Your task is to write out exactly the lines of the listing below, from the first down to the line that holds "Wohnung (524, 2299)".

■ Input for this task ■
════════════════════

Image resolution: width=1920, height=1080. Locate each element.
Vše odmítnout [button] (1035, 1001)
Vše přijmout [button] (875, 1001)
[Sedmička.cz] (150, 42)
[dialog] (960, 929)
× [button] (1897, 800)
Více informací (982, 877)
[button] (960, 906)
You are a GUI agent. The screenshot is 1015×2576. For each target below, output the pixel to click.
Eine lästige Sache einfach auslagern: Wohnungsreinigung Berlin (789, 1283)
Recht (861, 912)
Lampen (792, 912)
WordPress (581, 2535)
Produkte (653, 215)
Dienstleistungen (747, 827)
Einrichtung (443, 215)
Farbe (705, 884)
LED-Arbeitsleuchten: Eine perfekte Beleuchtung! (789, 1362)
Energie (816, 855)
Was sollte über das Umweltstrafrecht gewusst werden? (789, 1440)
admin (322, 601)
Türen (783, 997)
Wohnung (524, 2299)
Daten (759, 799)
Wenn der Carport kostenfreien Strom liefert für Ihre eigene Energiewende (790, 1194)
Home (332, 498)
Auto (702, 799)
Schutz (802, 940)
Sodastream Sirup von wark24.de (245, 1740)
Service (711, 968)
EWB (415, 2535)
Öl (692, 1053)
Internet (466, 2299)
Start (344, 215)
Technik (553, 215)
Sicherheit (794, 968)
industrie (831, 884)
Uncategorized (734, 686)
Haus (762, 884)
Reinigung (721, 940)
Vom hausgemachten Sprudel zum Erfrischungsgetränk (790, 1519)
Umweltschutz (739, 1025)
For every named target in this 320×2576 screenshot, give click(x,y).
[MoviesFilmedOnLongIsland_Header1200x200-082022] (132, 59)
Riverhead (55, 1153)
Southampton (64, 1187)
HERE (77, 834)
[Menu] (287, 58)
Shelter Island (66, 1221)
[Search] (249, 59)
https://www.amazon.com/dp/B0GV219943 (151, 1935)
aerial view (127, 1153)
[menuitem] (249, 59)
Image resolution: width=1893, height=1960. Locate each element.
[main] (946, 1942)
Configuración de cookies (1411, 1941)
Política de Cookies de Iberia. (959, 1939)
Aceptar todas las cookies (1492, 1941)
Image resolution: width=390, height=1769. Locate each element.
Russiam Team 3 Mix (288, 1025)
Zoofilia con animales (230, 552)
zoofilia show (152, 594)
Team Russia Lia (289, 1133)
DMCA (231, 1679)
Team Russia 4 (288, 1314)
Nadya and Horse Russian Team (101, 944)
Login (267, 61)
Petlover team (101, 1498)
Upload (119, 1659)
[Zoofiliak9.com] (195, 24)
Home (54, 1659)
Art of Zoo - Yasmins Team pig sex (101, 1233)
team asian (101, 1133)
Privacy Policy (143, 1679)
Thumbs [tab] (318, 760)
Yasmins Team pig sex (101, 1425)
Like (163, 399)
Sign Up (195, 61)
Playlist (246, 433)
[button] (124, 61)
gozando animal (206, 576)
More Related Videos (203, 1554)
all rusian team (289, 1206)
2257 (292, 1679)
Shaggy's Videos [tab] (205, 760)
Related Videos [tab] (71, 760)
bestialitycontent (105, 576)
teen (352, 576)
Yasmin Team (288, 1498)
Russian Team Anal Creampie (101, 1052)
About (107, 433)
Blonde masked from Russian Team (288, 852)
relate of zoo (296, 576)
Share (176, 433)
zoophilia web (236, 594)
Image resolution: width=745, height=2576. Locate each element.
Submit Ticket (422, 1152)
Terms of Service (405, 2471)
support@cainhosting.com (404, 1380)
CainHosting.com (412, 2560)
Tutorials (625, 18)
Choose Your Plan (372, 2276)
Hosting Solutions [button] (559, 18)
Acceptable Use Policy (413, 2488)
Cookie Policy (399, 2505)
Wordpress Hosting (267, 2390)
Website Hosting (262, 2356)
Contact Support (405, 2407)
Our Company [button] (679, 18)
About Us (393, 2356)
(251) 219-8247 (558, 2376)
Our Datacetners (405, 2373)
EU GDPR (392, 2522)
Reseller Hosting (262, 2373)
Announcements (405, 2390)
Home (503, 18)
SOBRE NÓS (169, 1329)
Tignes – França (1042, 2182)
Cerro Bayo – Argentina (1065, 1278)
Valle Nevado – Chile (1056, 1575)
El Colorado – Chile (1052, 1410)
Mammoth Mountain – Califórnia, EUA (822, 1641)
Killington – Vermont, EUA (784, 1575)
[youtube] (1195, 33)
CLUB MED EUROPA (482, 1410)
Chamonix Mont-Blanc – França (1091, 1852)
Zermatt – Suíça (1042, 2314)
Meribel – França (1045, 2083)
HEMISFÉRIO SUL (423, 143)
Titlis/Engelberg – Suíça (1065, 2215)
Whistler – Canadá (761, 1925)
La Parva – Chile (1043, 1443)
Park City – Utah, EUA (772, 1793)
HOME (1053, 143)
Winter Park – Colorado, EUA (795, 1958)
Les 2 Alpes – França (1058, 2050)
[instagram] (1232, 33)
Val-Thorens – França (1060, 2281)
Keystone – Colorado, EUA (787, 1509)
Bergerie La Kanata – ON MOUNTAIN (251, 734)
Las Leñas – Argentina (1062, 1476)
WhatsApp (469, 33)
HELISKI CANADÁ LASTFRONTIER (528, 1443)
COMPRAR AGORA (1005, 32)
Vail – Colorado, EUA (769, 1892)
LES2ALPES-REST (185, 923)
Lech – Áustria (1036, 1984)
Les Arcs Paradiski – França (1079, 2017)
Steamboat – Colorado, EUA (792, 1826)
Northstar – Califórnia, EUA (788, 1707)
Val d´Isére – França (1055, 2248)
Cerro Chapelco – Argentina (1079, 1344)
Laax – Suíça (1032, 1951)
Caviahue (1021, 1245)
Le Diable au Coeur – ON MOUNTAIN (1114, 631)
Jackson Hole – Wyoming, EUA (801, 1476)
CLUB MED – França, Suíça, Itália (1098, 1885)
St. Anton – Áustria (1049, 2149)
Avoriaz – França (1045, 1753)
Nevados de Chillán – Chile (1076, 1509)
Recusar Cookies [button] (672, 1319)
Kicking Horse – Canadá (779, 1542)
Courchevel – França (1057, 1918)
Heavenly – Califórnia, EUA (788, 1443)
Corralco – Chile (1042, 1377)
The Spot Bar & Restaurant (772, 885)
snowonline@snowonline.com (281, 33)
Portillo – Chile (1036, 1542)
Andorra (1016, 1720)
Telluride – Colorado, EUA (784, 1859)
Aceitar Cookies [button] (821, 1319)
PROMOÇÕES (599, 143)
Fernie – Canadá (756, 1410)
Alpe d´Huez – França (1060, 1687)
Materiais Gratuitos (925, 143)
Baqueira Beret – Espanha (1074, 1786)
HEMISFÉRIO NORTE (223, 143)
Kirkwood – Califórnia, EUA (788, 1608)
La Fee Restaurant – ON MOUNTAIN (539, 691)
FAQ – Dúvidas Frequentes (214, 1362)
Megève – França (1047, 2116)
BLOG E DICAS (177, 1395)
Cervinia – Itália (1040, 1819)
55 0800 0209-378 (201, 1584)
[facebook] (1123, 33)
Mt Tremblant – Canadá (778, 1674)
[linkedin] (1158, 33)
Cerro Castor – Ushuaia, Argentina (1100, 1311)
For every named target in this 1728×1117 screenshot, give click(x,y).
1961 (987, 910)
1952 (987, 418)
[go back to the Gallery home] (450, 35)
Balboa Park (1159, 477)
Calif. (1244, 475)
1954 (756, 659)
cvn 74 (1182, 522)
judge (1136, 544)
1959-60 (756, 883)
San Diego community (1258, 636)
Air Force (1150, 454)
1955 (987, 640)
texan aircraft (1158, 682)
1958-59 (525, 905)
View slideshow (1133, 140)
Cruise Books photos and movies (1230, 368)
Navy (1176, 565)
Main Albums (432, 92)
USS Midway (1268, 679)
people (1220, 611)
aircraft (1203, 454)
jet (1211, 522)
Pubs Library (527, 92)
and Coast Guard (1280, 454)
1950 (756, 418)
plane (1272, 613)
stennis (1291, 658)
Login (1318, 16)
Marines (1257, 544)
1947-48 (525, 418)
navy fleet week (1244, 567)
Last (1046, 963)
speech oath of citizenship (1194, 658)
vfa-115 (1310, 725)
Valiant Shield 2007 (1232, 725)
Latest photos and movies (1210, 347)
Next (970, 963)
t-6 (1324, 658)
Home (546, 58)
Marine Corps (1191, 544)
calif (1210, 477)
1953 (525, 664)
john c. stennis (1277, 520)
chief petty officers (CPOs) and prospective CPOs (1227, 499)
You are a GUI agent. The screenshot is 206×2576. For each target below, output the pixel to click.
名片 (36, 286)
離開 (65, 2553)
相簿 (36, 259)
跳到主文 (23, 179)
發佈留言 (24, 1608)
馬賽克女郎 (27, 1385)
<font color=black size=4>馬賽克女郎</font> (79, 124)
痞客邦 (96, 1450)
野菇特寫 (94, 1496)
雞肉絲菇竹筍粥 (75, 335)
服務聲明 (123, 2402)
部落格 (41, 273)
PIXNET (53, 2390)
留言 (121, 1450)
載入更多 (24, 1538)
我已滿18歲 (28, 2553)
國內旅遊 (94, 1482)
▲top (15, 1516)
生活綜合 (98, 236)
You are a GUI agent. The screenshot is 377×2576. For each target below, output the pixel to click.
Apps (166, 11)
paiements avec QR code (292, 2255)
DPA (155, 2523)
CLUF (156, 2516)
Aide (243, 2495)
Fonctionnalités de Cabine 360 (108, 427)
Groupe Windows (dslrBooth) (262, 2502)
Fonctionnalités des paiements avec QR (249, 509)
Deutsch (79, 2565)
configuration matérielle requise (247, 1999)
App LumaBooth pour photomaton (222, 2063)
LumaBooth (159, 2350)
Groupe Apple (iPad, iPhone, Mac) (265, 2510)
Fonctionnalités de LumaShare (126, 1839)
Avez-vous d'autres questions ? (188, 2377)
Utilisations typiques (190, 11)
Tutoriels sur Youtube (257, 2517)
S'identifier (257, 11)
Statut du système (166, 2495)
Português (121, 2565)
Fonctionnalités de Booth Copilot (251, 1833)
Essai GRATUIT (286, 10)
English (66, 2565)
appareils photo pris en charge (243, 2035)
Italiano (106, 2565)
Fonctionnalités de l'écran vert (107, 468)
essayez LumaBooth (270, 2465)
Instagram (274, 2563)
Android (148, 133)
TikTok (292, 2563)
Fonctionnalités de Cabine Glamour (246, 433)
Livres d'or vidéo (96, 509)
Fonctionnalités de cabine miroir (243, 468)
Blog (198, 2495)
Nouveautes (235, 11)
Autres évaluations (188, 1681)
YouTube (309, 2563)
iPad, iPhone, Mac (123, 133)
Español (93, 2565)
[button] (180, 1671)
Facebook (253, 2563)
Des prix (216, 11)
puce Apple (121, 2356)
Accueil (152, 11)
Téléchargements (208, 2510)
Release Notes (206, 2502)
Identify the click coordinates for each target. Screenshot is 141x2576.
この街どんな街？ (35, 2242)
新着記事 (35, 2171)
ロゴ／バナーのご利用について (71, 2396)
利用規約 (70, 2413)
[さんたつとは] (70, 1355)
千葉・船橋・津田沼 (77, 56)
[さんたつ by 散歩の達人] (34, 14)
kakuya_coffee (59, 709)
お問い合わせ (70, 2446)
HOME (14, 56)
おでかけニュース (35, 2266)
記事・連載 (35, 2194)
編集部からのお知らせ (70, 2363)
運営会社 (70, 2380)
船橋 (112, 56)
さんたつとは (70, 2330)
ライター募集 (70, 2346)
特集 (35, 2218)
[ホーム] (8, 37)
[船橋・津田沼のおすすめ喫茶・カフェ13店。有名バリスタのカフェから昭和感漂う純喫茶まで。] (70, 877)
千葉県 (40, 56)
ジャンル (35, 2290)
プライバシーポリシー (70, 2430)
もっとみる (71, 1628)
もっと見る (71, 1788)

════════════════════

■ Exercise answer ■
Image resolution: width=1920, height=1080. Locate each element.
Vše odmítnout [button] (1035, 1001)
Vše přijmout [button] (875, 1001)
[Sedmička.cz] (150, 42)
[dialog] (960, 929)
× [button] (1897, 800)
Více informací (982, 877)
[button] (960, 906)
You are a GUI agent. The screenshot is 1015×2576. For each target below, output the pixel to click.
Eine lästige Sache einfach auslagern: Wohnungsreinigung Berlin (789, 1283)
Recht (861, 912)
Lampen (792, 912)
WordPress (581, 2535)
Produkte (653, 215)
Dienstleistungen (747, 827)
Einrichtung (443, 215)
Farbe (705, 884)
LED-Arbeitsleuchten: Eine perfekte Beleuchtung! (789, 1362)
Energie (816, 855)
Was sollte über das Umweltstrafrecht gewusst werden? (789, 1440)
admin (322, 601)
Türen (783, 997)
Wohnung (524, 2299)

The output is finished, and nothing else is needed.